Wang Anshi, dem heute gelegentlich das Etikett Staatssozialist angehängt wird, sah eine der Ursachen für die Misere des Staates in der ungeeigneten Beamtenschaft. Er schaffte sich viele Gegner, indem er in das Prüfungswesen eingriff und Sachfächer wie zum Beispiel Medizin und Militärwesen in den Prüfungskanon einführte. Bedenkt man, welche Privilegien auf dem Spiel standen, dann versteht man, weshalb viele der konfuzianisch gebildeten Beamten die Reformen erbittert bekämpften. In Wang Anshis Memorandum der zehntausend Worte heißt es, dass man statt sachkundiger, tüchtiger Beamter geschulte Literaten habe, die ein gutes Gedächtnis hätten und viele Texte aufsagen könnten, aber für Aufgaben verwendet würden, für die sie ungeeignet seien. Außerdem sei die Besoldung der Beamten so unzureichend, dass sie auf Geschenke und Erpressung angewiesen seien.

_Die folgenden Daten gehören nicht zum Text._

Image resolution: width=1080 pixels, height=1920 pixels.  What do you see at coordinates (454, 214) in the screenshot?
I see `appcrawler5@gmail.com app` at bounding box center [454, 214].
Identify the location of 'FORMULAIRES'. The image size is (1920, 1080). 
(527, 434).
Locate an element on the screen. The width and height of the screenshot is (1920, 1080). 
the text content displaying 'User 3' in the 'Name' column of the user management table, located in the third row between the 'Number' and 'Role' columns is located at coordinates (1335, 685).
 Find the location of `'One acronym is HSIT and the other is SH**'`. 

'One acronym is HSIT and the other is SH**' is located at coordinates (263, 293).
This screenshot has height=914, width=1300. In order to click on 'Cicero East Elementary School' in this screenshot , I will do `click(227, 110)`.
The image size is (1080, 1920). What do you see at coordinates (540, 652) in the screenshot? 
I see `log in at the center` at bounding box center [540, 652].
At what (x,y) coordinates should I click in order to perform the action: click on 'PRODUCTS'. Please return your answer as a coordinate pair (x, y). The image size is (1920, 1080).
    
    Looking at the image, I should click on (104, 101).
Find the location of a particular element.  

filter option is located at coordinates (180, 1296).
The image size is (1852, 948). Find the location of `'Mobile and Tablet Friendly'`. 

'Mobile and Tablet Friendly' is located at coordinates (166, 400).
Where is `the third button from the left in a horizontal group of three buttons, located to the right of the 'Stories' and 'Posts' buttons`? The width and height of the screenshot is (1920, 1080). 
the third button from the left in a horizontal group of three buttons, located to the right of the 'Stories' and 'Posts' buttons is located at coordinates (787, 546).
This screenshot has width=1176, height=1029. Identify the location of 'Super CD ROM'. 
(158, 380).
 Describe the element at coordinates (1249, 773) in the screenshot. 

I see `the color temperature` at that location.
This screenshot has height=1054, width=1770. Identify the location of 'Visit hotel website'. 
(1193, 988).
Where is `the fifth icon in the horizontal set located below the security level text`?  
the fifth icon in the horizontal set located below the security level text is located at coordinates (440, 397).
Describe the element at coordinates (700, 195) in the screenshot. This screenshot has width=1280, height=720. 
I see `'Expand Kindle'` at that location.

Die wichtigsten Reformen zielten darauf ab, die Lage der Bauern zu verbessern, denn in der Landwirtschaft sah Wang Anshi das Fundament des Staates. Mit staatlichen Krediten sollte z. B. der Zinswucher unterbunden werden. Doch die von ehrgeizigen Beamten den Bauern aufgezwungenen Kredite hatten auch nachteilige Folgen. Trotzdem gab es kaum Anhaltspunkte dafür, dass die Reformen insgesamt verfehlt gewesen wären. Die so genannten Neuen Gesetze (xin fa, 新法) waren fast zwanzig Jahre in Kraft und während dieser Zeit blieb das chinesische Reich ruhig, trotz der Warnungen der Gegner, die neue Politik würde einen neuen Volksaufstand wie den von An Lushan heraufbeschwören.
Wang Anshi konnte sich gleichwohl nicht bei Hofe halten und wurde 1076 verbannt. Zwar wurde er 1078 wieder eingesetzt und seine Politik bis zum Tode von Kaiser Shenzong 1085 weiterhin offiziell verfolgt, allerdings mit weniger Nachdruck als zuvor. Danach wurde er erneut entmachtet und musste noch die beginnende Zerstörung seines Lebenswerkes mit ansehen: An seine Stelle trat der Konservative Sima Guang (* 1019, † 1086), der die Großgrundbesitzer und reichen Kaufleute vertrat und die „neuen Gesetze“ wieder rückgängig machte. Wang zog sich nach Jiankang (建康), dem heutigen Nanjing, zurück und widmete sich den Wissenschaften.
Nach dem Tod der beiden Rivalen 1086 setzte sich der Kampf ihrer Parteien fort. Erst 1093 kam Wang Anshis Partei wieder an die Macht, aber ihr fehlte jetzt die Rechtschaffenheit und der Weitblick, man trat nur noch dem Namen nach für die Reform ein und lieferte sich stattdessen Machtkämpfe. Trotzdem blieb der Staat noch einige Jahrzehnte innerlich stabil. Heutige Ökonomen betrachten Wangs Reformen und Grundsätze als vergleichbar mit denen eines modernen Wohlfahrtsstaates.
Literatur
- H.R. Williamson: Wang An Shih: A Chinese Statesman and Educationalist of the Sung Dynasty. 2 Bde., Arthur Probsthain, London 1935–1937 (Probsthain’s Oriental Series).
- Gregory E. Anderson: To Change China: A Tale of Three Reformers (PDF; 351 kB). In: Asia Pacific: Perspectives 1 (2001).
- Denis Twitchett, Paul Jakov Smith (Hrsg.): The Sung Dynasty and its Precursors, 907–1279, Part 1 (= Cambridge History of China 5). Cambridge University Press, Cambridge 2009.
Einzelnachweise
- Jacques Gernet: Die chinesische Welt. Suhrkamp, Frankfurt am Main 1988, ISBN 3-518-38005-2, S. 268.